Convert the material from the line containing "900x549 pixels." to the line containing "Action: 27,18", both included, into a JSON list of strings with one string per line.

* BEGIN Raw data *

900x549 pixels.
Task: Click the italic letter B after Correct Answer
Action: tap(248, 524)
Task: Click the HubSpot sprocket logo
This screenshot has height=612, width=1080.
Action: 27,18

* END Raw data *
* BEGIN Raw data *

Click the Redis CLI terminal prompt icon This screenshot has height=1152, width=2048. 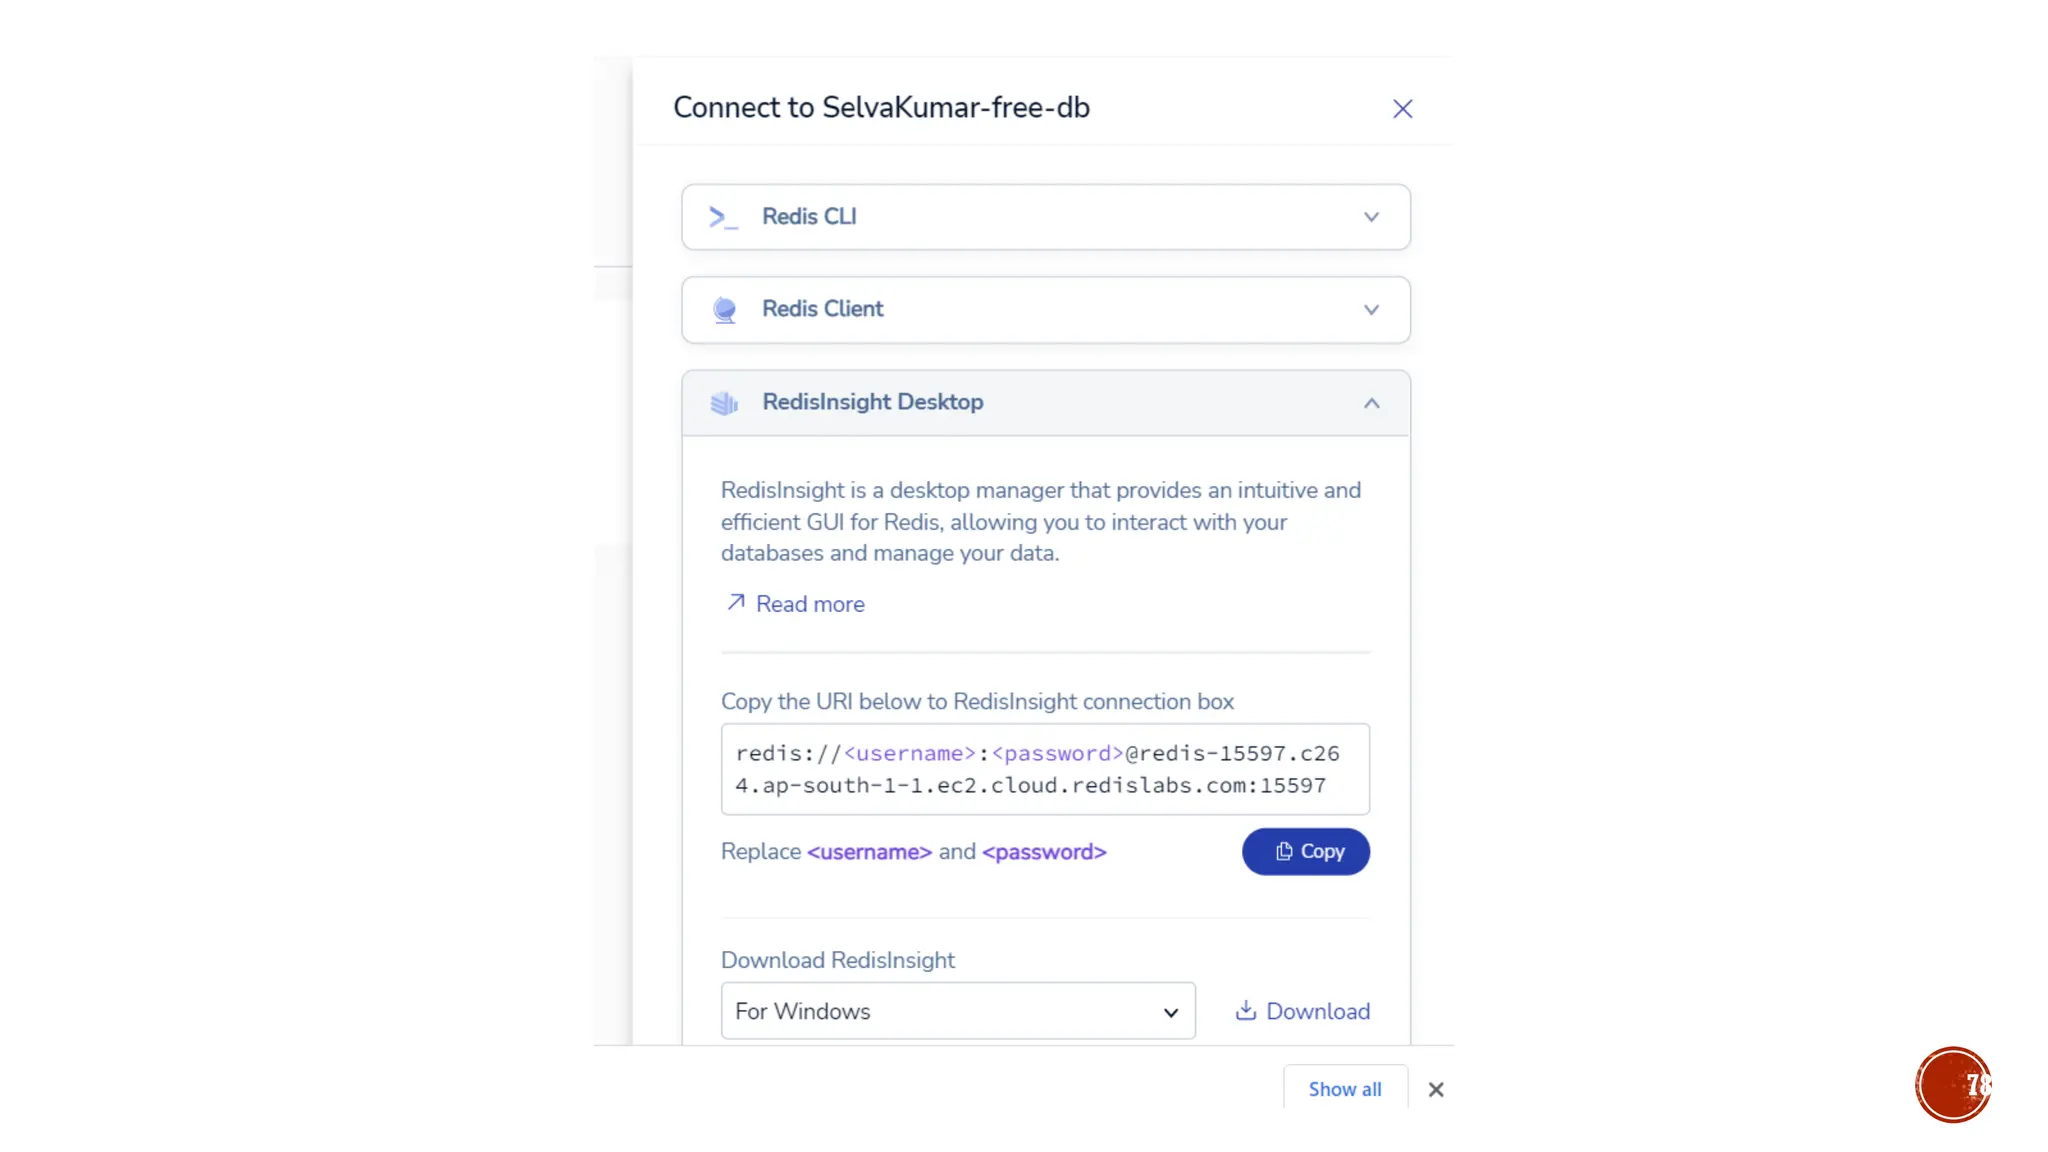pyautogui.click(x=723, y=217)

* END Raw data *

Exercise response —
[
  "900x549 pixels.",
  "Task: Click the italic letter B after Correct Answer",
  "Action: tap(248, 524)",
  "Task: Click the HubSpot sprocket logo",
  "This screenshot has height=612, width=1080.",
  "Action: 27,18"
]